You are provided with an array nums where each element is a non-negative power of 2. A target integer is also given. Your task is to make a subsequence of nums that adds up to target. A subsequence can be formed by removing some elements from the array without changing the order of the remaining elements.

Operations that you are allowed to perform involve choosing an element nums[i] greater than 1, removing it from the array, and adding two occurrences of nums[i] / 2 to the end of the array. The goal is to find the minimum number of such operations required to reach the target sum using a subsequence of the modified array. If it's not possible to reach the target, you should return -1.

To clarify:

  • The sequence is 0-indexed.
  • Operations can only be performed on elements greater than 1.
  • You are adding two halves of the number you remove back to the array.
  • We are interested in returning the smallest possible number of operations.
  • We are only creating subsequences, not permutations. Order matters.

Intuition

The solution approach requires decomposing the target into powers of 2, similar to binary representation. Since every element in nums is a power of 2, the sum that we need to hit (the target) can be seen as a sum of certain powers of 2. What we want is to find which powers of 2 are needed and in what quantity to reach the target.

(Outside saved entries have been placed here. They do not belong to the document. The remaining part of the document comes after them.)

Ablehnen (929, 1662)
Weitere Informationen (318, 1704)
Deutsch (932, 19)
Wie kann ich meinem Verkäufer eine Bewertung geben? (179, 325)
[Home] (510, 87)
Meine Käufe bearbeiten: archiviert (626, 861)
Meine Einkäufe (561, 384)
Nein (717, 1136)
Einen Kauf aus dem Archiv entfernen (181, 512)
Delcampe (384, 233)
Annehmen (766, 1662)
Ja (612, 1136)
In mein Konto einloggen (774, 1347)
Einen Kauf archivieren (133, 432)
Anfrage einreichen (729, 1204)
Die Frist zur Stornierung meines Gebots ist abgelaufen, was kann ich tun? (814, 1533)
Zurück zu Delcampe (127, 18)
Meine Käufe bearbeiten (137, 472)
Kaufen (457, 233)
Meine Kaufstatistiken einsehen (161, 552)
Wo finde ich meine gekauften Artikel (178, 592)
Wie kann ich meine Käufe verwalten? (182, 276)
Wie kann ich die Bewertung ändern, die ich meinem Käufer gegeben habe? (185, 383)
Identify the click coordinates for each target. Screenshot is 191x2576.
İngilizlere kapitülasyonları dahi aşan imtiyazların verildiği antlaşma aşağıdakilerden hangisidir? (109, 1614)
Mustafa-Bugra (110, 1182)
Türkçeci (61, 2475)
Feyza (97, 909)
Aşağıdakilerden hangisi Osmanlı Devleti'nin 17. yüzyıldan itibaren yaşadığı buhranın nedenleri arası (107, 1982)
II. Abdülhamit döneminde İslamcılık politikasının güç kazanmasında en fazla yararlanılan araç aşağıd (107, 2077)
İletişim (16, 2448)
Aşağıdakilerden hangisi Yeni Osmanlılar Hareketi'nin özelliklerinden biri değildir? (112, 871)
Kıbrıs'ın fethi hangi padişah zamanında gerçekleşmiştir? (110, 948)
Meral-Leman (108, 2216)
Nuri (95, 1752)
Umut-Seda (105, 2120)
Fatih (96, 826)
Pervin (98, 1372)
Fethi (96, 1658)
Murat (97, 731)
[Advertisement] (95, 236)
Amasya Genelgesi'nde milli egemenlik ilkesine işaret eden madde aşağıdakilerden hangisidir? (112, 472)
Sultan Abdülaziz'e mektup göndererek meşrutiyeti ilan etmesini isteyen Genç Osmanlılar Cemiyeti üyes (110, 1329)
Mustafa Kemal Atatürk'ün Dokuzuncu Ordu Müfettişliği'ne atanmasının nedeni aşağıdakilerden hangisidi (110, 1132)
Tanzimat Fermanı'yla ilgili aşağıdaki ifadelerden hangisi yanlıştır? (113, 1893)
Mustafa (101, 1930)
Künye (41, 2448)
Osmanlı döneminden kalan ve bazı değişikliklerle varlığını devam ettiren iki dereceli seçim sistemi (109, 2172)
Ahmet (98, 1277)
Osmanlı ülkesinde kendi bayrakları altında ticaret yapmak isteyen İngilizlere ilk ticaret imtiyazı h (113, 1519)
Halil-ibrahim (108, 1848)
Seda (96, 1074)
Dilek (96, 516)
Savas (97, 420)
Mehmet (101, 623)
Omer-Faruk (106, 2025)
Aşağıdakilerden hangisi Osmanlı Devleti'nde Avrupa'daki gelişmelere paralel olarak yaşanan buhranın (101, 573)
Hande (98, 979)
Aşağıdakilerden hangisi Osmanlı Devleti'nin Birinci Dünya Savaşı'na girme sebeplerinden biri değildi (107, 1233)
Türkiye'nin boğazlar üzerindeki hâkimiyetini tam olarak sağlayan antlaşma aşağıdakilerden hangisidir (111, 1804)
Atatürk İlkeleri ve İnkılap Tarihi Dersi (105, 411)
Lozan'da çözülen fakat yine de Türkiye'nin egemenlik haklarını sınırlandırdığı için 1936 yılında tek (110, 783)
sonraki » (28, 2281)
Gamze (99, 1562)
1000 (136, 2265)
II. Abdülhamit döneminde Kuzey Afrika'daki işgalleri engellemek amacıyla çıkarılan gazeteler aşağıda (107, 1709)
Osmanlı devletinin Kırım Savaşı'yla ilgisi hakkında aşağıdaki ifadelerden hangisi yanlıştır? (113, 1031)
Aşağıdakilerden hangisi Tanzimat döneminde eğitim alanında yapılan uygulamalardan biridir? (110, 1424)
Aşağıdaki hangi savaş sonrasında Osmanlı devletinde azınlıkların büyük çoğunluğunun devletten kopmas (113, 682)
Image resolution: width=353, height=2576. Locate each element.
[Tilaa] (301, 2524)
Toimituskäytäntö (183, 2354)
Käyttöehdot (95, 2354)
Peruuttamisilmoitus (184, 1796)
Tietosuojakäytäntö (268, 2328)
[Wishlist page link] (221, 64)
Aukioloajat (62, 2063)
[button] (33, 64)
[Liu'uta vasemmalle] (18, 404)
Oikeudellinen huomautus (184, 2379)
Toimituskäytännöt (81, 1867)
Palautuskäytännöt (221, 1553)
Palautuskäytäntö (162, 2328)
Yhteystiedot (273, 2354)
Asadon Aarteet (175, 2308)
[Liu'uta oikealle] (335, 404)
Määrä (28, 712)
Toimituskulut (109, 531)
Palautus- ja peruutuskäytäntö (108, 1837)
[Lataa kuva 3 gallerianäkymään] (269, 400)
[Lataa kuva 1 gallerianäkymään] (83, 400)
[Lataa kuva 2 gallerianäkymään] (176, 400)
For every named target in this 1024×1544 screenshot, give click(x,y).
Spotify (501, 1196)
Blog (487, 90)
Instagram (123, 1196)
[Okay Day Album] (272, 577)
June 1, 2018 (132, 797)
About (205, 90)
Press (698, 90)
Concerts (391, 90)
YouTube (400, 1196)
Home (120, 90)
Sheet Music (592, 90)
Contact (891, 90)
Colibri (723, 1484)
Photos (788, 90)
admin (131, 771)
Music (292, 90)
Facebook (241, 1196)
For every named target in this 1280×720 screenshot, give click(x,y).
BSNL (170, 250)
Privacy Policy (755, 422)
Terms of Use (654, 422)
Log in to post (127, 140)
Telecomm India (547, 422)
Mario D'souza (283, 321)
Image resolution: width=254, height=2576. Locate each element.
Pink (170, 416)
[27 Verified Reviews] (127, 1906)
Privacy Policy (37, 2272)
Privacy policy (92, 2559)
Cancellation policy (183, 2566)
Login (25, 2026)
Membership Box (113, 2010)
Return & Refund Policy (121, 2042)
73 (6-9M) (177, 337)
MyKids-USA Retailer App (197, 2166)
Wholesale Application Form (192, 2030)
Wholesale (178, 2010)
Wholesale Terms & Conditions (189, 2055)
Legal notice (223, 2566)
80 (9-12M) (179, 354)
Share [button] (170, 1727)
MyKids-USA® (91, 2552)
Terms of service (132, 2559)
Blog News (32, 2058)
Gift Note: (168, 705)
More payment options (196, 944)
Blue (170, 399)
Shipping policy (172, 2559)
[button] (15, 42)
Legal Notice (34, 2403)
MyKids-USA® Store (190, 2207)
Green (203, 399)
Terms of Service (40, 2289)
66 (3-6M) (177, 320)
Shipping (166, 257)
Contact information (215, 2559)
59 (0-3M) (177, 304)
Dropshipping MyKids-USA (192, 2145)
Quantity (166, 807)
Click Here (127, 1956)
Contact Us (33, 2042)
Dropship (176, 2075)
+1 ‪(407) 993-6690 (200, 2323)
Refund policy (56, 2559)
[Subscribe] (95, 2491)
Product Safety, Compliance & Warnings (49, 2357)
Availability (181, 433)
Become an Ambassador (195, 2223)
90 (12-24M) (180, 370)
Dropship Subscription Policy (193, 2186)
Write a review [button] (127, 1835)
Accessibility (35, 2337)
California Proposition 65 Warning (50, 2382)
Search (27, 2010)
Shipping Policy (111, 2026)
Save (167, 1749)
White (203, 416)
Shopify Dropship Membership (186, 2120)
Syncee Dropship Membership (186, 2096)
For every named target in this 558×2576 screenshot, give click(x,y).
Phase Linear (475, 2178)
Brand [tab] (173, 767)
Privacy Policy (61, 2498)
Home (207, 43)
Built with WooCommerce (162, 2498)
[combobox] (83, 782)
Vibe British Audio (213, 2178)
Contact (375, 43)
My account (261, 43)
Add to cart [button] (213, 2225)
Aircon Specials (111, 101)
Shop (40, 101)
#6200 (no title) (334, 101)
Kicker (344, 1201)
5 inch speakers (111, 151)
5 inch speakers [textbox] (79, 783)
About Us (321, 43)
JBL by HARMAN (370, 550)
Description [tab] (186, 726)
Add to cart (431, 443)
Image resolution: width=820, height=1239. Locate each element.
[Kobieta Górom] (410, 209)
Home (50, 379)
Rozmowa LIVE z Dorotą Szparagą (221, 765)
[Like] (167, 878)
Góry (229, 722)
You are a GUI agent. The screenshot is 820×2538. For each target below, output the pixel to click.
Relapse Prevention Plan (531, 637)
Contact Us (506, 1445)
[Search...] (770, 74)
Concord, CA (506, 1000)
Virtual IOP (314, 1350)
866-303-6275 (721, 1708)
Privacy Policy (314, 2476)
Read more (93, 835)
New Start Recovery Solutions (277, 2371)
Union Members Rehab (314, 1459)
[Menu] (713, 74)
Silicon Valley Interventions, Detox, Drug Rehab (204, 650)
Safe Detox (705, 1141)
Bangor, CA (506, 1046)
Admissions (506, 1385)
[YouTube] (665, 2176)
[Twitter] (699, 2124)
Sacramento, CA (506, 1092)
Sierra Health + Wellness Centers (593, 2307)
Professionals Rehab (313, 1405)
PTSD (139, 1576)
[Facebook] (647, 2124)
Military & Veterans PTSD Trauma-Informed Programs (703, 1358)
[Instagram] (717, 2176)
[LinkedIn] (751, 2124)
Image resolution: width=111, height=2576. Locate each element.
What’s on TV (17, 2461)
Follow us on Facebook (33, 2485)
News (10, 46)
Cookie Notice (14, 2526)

The intuition behind the solution comes from the binary representation of the target. Since every number in nums is a power of 2, the target's binary representation indicates which powers of 2 are required. What we do is build up smaller powers of 2 to form the larger ones needed. This is akin to converting coins you possess into coins of lower denominations to make exact change.

Here’s a breakdown of the intuition:

  • Check if the sum of all elements in nums is less than the target. If yes, we can't possibly hit the target, so return -1.
  • Count how many times each power of 2 appears in nums. This is prepared for knowing whether we have enough "coins" of each power to reach each bit in target's binary representation.
  • Iterate over each bit of target from LSB to MSB.
  • For each bit set in target, we need to make sure we have a power of 2 available to match this bit.
    • If not enough of that power is available, we build it up from smaller powers by doing our defined operation, which "breaks" a number in half and adds two of the halves.
    • Each build-up is counted as a conversion operation.
  • Add the number of operations at each step, and continue until the entire binary representation of target is processed.
  • If we process the whole representation successfully, the total count of operations is the answer we return.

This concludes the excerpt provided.